All that should come back is the lines of the data below from the one containing "1 [tab] (646, 2367)" to the one containing "Rozmiarówka - Koszulki (442, 2422)", inclusive, exactly as they stand.
[Task inputs Boundary: Start]
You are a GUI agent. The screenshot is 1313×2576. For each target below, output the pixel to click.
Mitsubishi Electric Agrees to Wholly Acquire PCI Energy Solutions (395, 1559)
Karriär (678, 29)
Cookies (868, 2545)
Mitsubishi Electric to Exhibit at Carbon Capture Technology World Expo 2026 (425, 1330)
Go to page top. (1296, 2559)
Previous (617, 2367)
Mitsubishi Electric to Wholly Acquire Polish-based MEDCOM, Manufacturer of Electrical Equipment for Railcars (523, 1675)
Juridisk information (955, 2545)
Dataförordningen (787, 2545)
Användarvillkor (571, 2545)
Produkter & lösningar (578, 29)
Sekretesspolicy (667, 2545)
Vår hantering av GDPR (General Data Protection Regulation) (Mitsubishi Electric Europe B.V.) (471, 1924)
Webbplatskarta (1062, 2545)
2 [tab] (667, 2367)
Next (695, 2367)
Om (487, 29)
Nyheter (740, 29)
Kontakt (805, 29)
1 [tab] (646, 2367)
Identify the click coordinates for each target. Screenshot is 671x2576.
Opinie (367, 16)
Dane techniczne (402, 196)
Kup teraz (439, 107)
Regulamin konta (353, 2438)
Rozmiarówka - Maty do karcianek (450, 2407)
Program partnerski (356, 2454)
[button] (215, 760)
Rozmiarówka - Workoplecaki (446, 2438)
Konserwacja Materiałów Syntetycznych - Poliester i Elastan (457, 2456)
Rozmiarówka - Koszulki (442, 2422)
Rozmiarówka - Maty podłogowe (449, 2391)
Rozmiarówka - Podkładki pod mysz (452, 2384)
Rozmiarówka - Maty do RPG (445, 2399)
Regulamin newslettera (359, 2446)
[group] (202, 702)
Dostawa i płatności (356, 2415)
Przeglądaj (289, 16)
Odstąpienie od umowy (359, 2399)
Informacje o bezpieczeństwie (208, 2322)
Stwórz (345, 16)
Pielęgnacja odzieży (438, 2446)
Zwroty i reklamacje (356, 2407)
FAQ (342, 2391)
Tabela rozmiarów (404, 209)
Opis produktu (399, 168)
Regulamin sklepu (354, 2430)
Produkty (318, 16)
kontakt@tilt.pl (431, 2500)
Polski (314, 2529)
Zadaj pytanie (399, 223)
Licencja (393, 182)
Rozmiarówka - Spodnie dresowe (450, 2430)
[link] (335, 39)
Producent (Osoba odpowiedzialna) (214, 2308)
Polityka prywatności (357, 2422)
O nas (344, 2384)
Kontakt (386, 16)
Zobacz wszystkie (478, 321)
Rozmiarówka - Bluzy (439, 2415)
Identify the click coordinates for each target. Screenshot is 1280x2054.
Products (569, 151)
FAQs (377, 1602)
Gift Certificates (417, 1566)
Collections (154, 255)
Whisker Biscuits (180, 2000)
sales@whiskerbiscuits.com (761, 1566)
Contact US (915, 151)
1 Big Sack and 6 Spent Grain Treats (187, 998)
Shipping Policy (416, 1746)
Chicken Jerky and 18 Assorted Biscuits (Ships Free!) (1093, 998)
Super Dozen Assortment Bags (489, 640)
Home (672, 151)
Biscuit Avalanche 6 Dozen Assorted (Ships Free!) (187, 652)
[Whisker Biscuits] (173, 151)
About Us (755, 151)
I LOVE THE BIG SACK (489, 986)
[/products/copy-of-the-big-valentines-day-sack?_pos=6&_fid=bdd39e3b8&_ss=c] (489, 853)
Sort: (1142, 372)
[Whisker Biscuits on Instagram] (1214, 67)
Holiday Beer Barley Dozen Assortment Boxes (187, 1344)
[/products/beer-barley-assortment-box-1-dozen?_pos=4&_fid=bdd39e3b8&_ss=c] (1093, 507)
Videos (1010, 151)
[Task inputs Boundary: End]
# Output
1 [tab] (646, 2367)
Identify the click coordinates for each target. Screenshot is 671x2576.
Opinie (367, 16)
Dane techniczne (402, 196)
Kup teraz (439, 107)
Regulamin konta (353, 2438)
Rozmiarówka - Maty do karcianek (450, 2407)
Program partnerski (356, 2454)
[button] (215, 760)
Rozmiarówka - Workoplecaki (446, 2438)
Konserwacja Materiałów Syntetycznych - Poliester i Elastan (457, 2456)
Rozmiarówka - Koszulki (442, 2422)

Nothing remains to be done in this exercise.